**TEXT SECTION:**

In the midst of the coronavirus crisis, when World Health Organisation has urged all governments to act with compassion while taking the necessary action to curtail the pandemic, an ugly fight has unfolded between the states of Kerala and Karnataka.
Kerala has accused neighbouring Karnataka of sealing its borders with Kasaragod town, where a large number of people are under home quarantine, amid coronavirus spread.
However, this alleged move has created a fresh crisis for residents of the Kerala town as critically ill patients from Kasaragod have since long been thronging the multi-speciality and high-tech hospitals in Mangaluru in the neighbouring state as they are closer than the facilities in the neighbouring districts of Kerala.
Kerala HC intervenes
The matter has reached the Kerala High Court which on Wednesday questioned whether the state had the right to prioritise the lives of one section of people over another, just because they are residents of different states.
"Is it an option available to any state to choose between people who are ill and to sacrifice one for another?" Justice AK Jayasankaran Nambiar, hearing the matter, asked.
The judge said that the court cannot accept any submission which treats people of Kerala and people of Karnataka as distinct citizens.
The court also asked the Kerala and Karnataka governments as to who will take the responsibility if people die due to illnesses other than coronavirus during this time.
"If people die due to other illnesses, who'll take responsibility? Would the doctor tell you to only check on someone with COVID-19? Centre to take a decision and inform the court," the court said.
Kerala government had taken the matter to the court. The state had filed an affidavit in this regard and also presented a letter that was given by hospitals in Mangalore stating that they are ready to give treatment to Kasaragod natives.

**WHAT IS NEEDED:** Reproduce the news report above on the Kerala–Karnataka border dispute in full, word for word.

**GIVEN DATA:**
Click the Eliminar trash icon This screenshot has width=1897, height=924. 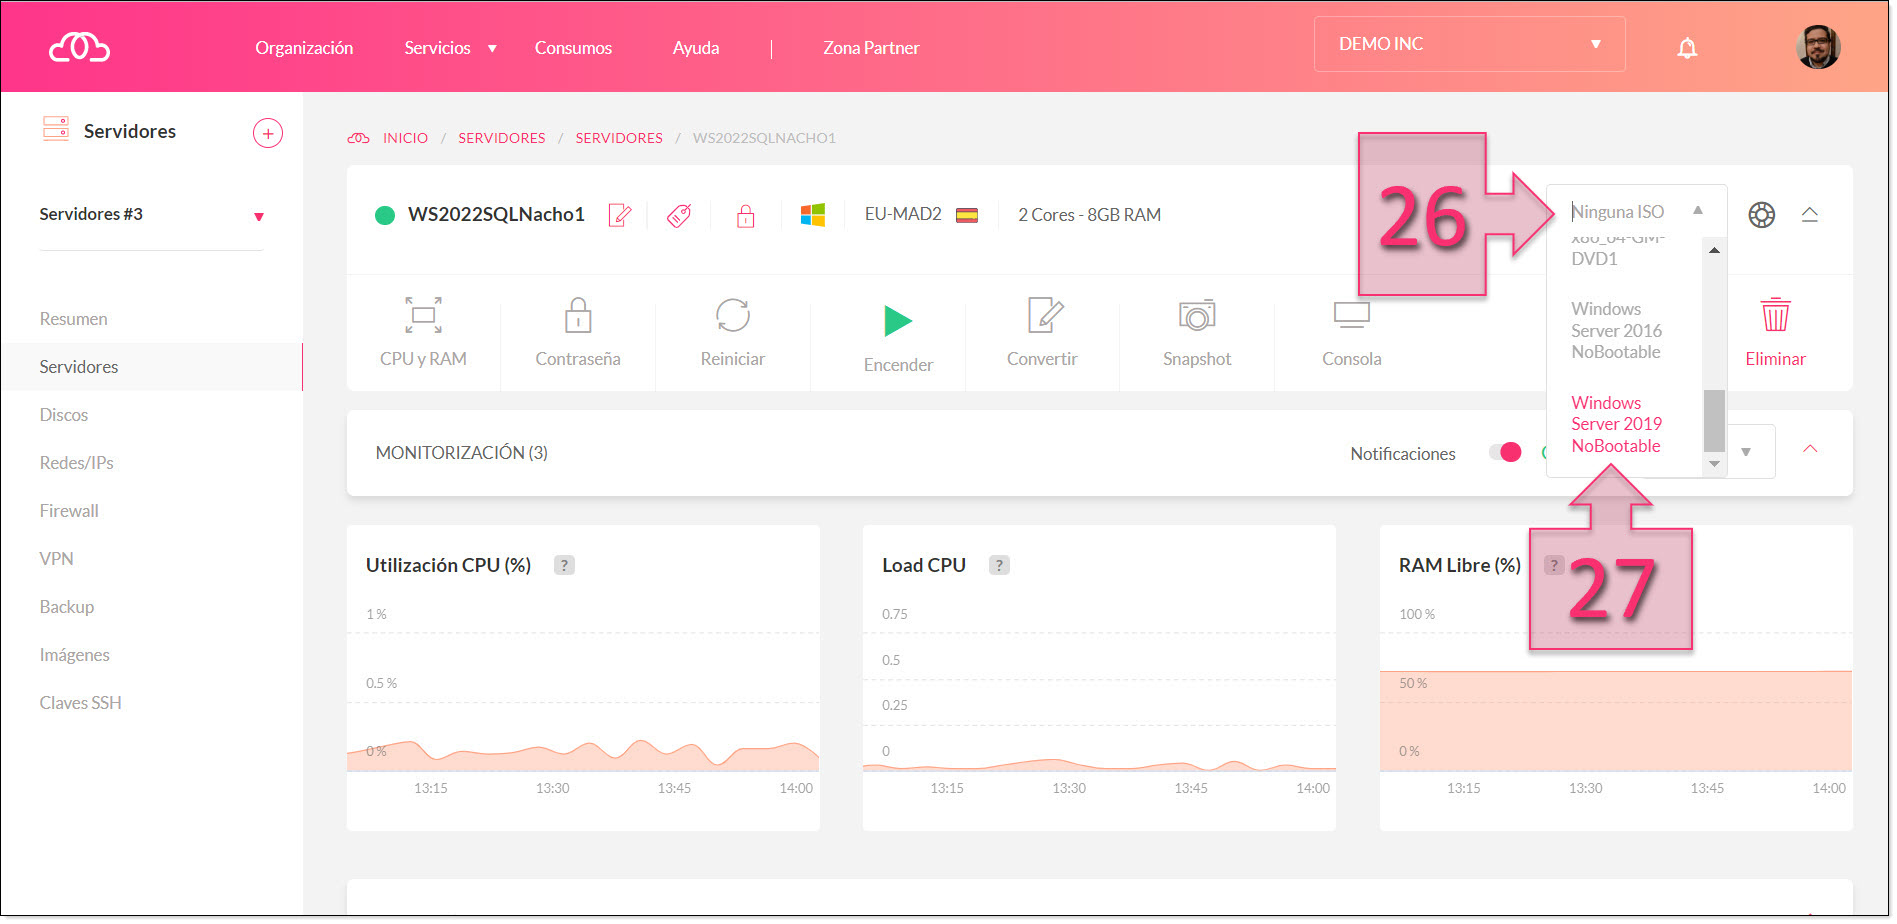(1775, 316)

**EXERCISE OUTPUT:**
In the midst of the coronavirus crisis, when World Health Organisation has urged all governments to act with compassion while taking the necessary action to curtail the pandemic, an ugly fight has unfolded between the states of Kerala and Karnataka.
Kerala has accused neighbouring Karnataka of sealing its borders with Kasaragod town, where a large number of people are under home quarantine, amid coronavirus spread.
However, this alleged move has created a fresh crisis for residents of the Kerala town as critically ill patients from Kasaragod have since long been thronging the multi-speciality and high-tech hospitals in Mangaluru in the neighbouring state as they are closer than the facilities in the neighbouring districts of Kerala.
Kerala HC intervenes
The matter has reached the Kerala High Court which on Wednesday questioned whether the state had the right to prioritise the lives of one section of people over another, just because they are residents of different states.
"Is it an option available to any state to choose between people who are ill and to sacrifice one for another?" Justice AK Jayasankaran Nambiar, hearing the matter, asked.
The judge said that the court cannot accept any submission which treats people of Kerala and people of Karnataka as distinct citizens.
The court also asked the Kerala and Karnataka governments as to who will take the responsibility if people die due to illnesses other than coronavirus during this time.
"If people die due to other illnesses, who'll take responsibility? Would the doctor tell you to only check on someone with COVID-19? Centre to take a decision and inform the court," the court said.
Kerala government had taken the matter to the court. The state had filed an affidavit in this regard and also presented a letter that was given by hospitals in Mangalore stating that they are ready to give treatment to Kasaragod natives.